Interpretation of urine sediment tests varies among nephrologists
Researchers observed substantial variability among nephrologists in their interpretations of findings from urine sediment examinations during kidney disease evaluations.
“Nephrologists often use their interpretation of a patient’s urine sediment to construct differential diagnoses and make decisions on whether to administer intravenous fluids, perform a kidney biopsy, initiate immunosuppressive therapy or provide only supportive care,” Ragnar Palsson, MD, of Brigham and Women’s Hospital in Boston, and colleagues wrote. “Given the commonly perceived importance of urine sediment examination in clinical decision-making, understanding variability in the urine sediment examination is important.”
After collecting urine samples from patients undergoing kidney biopsy, the researchers sent digital images and videos of urine sediment findings to nephrologists at 15 teaching hospitals in the United States. The nephrologists were asked to identify individual sediment findings and the most likely underlying disease process related to 10 different patients, totaling 76 study questions on casts and other individual features (eg, cells, lipid, bacteria or artifacts). The nephrologists received no other clinical information.

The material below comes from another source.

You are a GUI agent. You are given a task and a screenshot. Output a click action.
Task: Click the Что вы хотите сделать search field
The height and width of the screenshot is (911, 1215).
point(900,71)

For casts, the researchers estimated overall percent agreement to be 59%. For other sediment findings, overall percent agreement was estimated to be 69%, with Fleiss estimates ranging from 0.13 for mixed cellular casts to 0.90 for squamous epithelial cells.
“Agreement ranged from slight for mixed cellular casts to almost perfect for squamous epithelial cells,” Palsson and colleagues elaborated. “For most sediment findings, moderate or substantial agreement was observed, as demonstrated by the overall estimates for casts and other sediment particles.”
According to the researchers, there were notable exceptions for certain findings that are “traditionally regarded as being of high clinical relevance during evaluation of patients with kidney disease.” These included variability in the interpretation of white blood cell casts, red blood cell casts and kidney tubular epithelial cells.
In a related press release, Sushrut S. Waikar, MD, chief of the section of nephrology at Boston Medical Center and a co-author on the study, commented on the utility of these findings.
“Ideally, the interpretation of the urine sediment should be the same when done by different doctors,” he said. “Our study provides important information that can be used to address these variabilities in order to create a better, more reliable test.”